**Extracted data:**
----------

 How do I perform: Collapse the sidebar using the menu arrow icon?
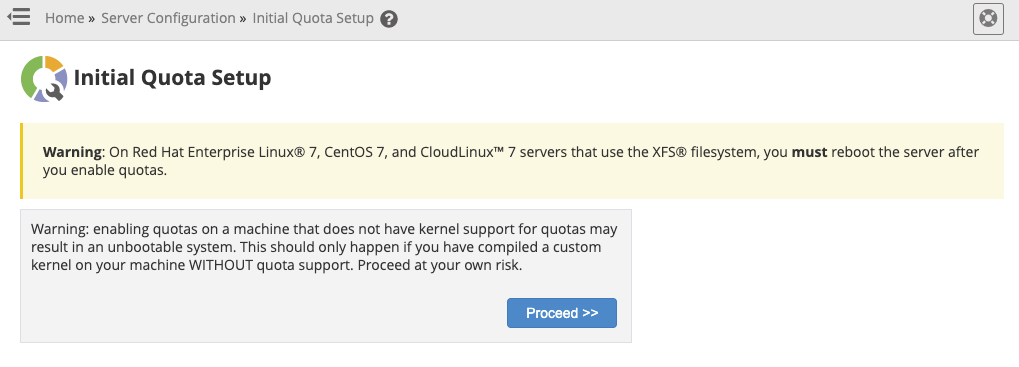19,17
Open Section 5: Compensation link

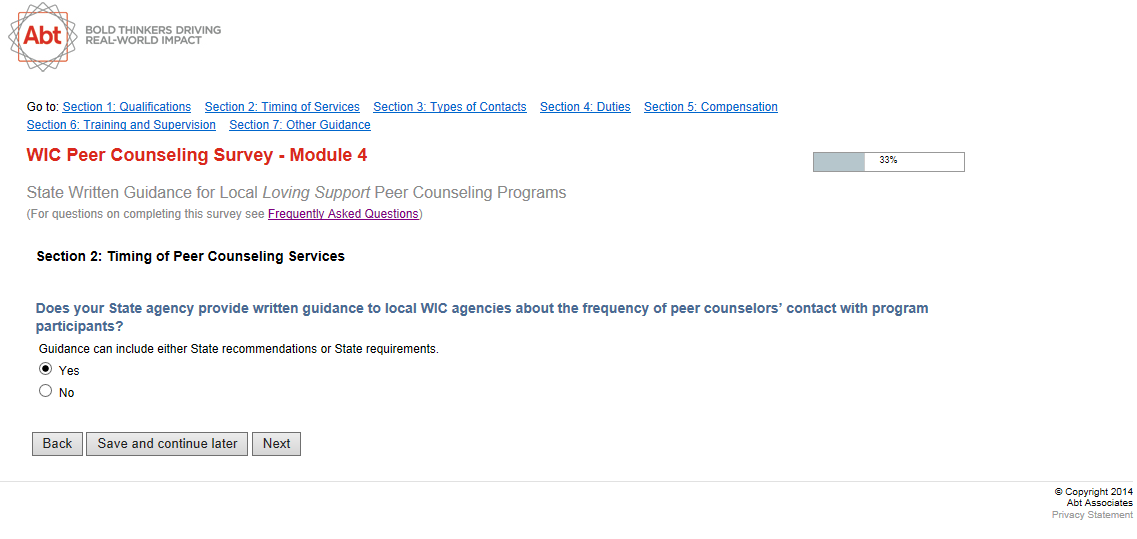point(710,107)
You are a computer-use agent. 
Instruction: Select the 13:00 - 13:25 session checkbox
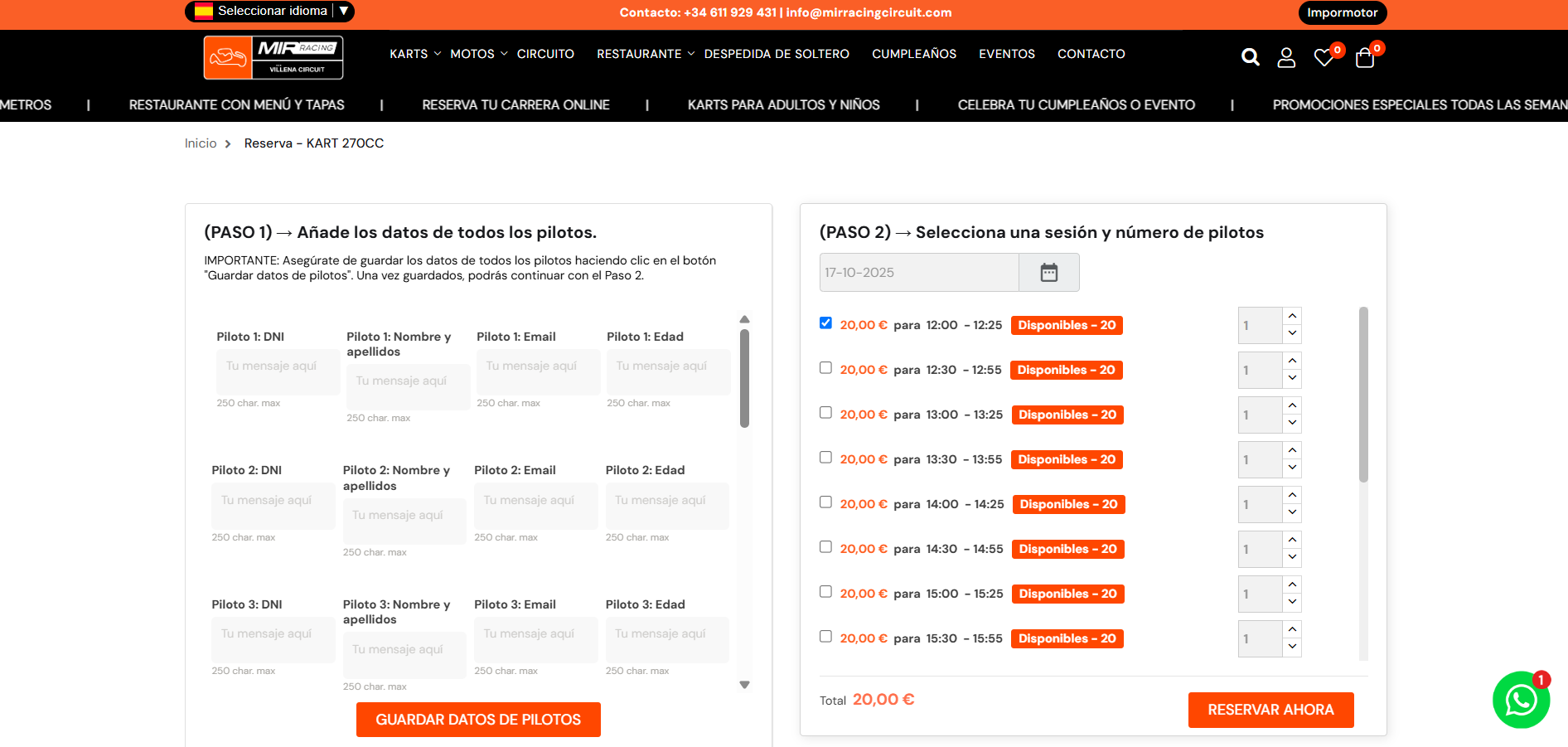(825, 413)
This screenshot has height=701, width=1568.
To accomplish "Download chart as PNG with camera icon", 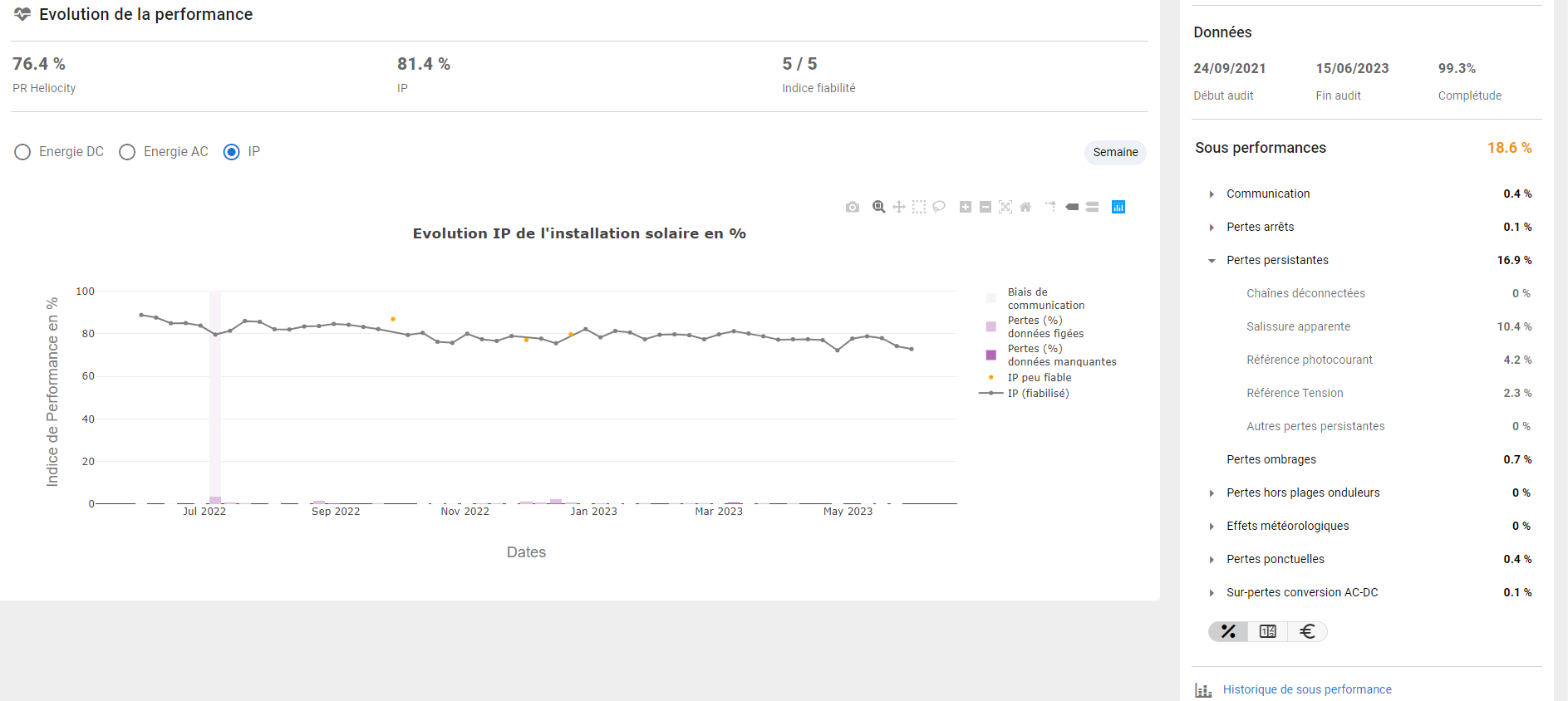I will 852,207.
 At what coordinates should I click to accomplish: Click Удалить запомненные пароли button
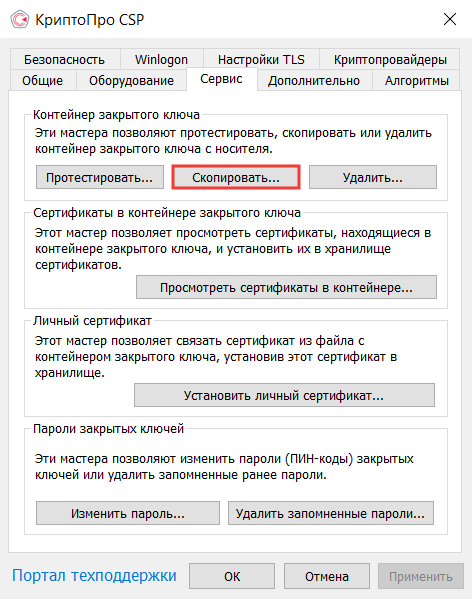click(x=331, y=513)
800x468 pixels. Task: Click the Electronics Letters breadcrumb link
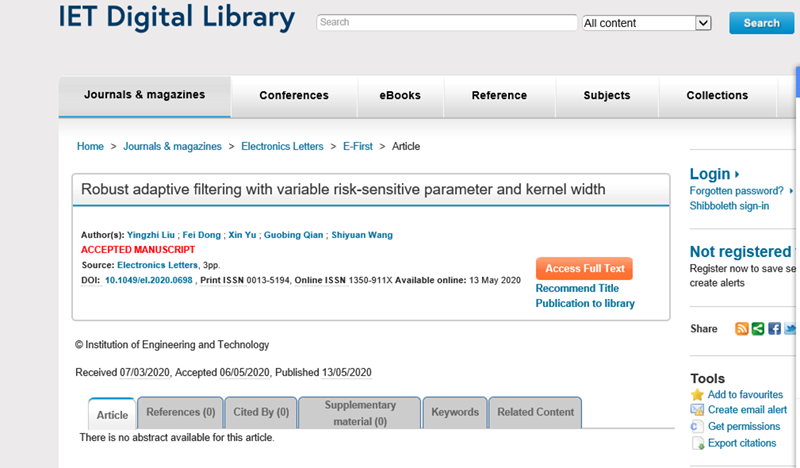tap(282, 146)
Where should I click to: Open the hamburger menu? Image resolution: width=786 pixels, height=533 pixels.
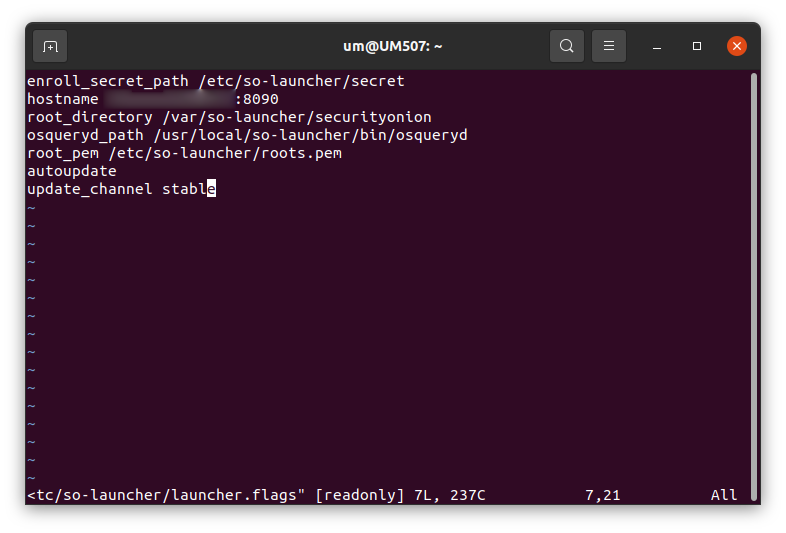click(x=609, y=46)
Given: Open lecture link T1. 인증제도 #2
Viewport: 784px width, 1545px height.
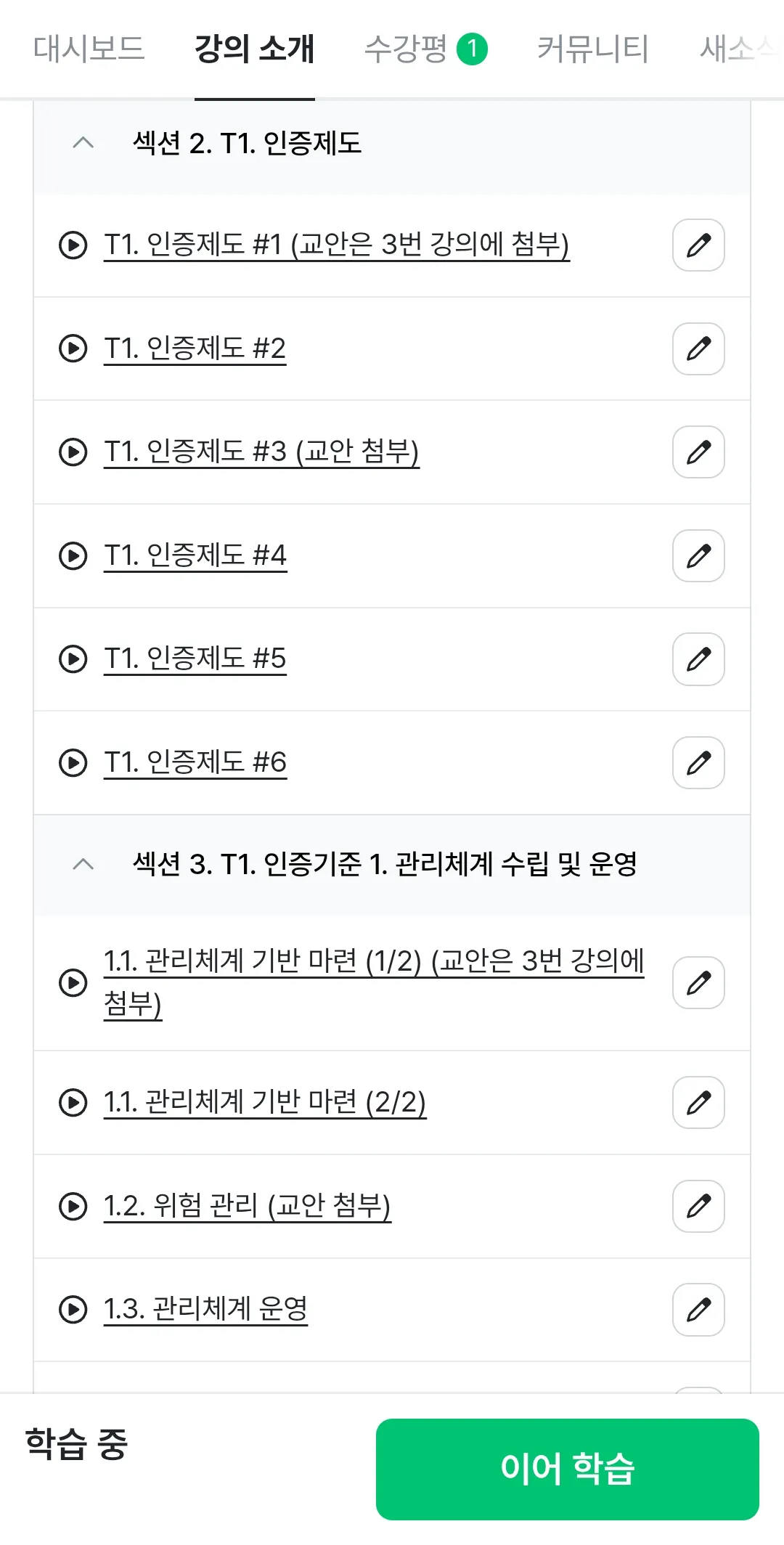Looking at the screenshot, I should 195,349.
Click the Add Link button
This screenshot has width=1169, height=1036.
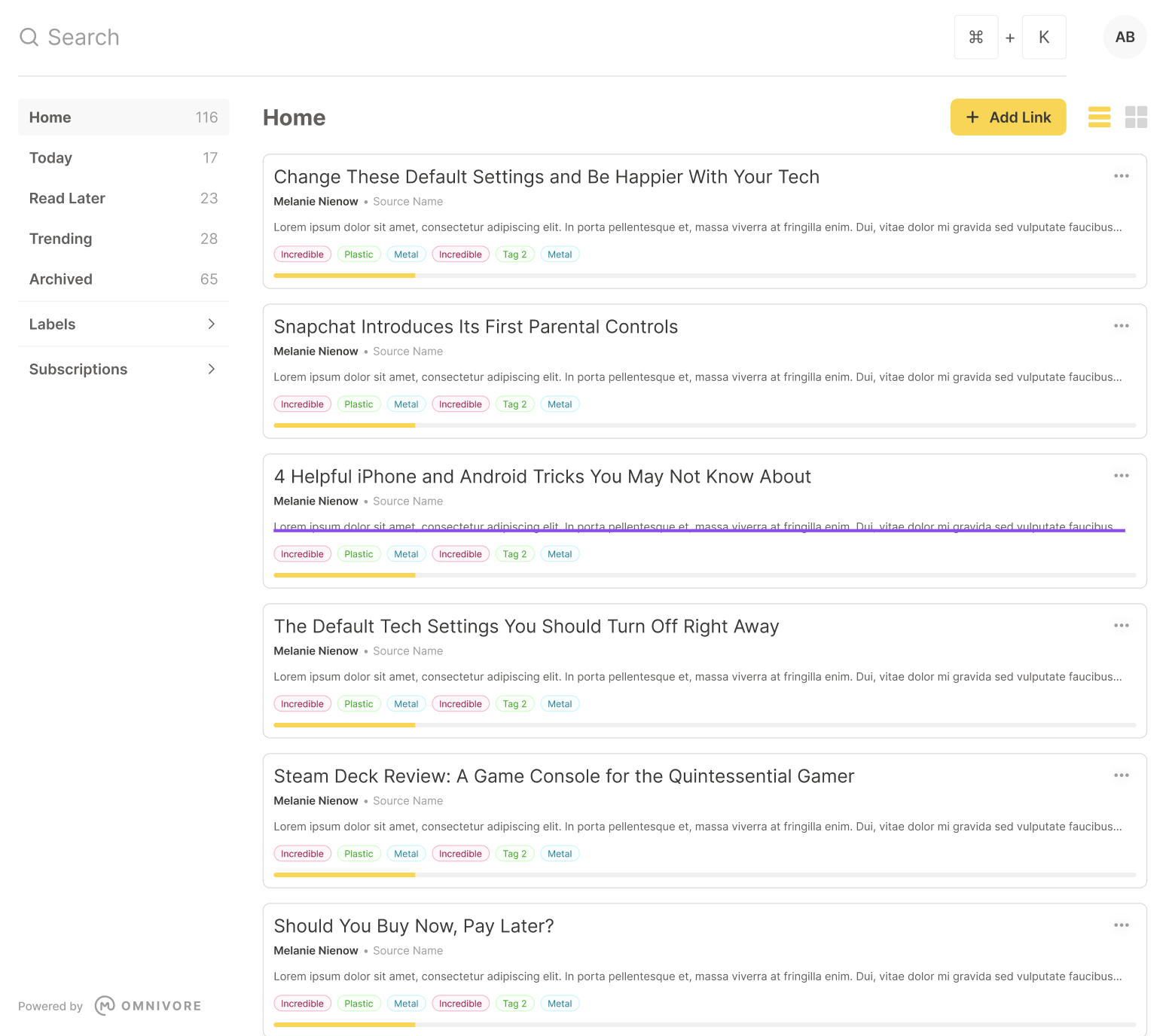[x=1008, y=117]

----------

Restate word for word the lines starting at the one that contains "Given: Open lecture link T1. 인증제도 #2" and ending at the last line of the data. Skip every picture.

**Solution:**
Given: Open lecture link T1. 인증제도 #2
Viewport: 784px width, 1545px height.
Looking at the screenshot, I should 195,349.
Click the Add Link button
This screenshot has width=1169, height=1036.
[x=1008, y=117]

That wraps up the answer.